I'm working on an iOS app using PhoneGap. I ran into an annoying problem where some of my images weren't loading. Thinking it was a cache issue I played around swapping images.
I finally discovered that the issue had to do with the height of my image. After a whole bunch of trial and error I discovered that an image taller than 7864px will not load in the iPad simulator or the iPad itself. It will load fine in Safari. It's not a file size limitation as these are only 45k in size and I'm loading images that are 700k in size elsewhere without a problem.

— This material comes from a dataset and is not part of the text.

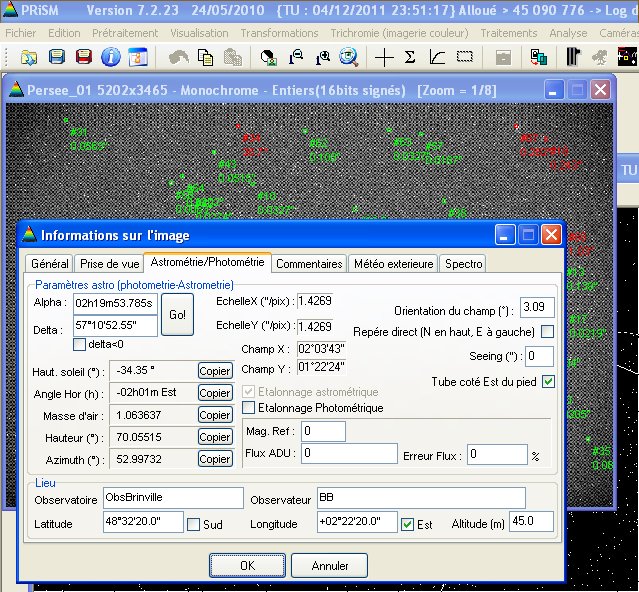Switch to the Prise de vue tab
Viewport: 639px width, 592px height.
pyautogui.click(x=109, y=264)
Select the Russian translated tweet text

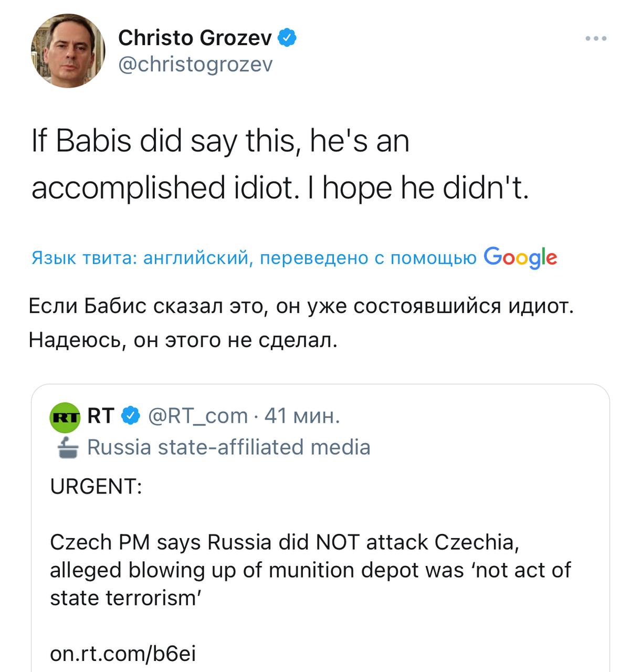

Has anyone run into this? I can't find any documented restrictions on image dimensions within mobile Safari. If there are restrictions, knowing them would be handy.
For native apps, Apple says images larger than 2048x2048 1024x1024 are to be avoided and should be broken down into smaller ones. The problem here is not the file size on disk, but the size in memory: the image has to be decoded and turned into a "flat" representation.
So let's do some math: assume an image 5000x5000 pixels, with 8-bit RGB. This means each pixel occupies 3 bytes:
5,000 * 5,000 * 3 = 75,000,000 (roughly 71.5 MiB)
So you see your seemingly small image really fills up the memory very fast. iOS now cannot throw parts away if it's under memory pressure, it's the whole image or nothing.
Your only solution is break down the image into smaller parts. iOS can then remove images that aren't visible any more from memory (I doubt with such a huge image that all parts are visible all the time).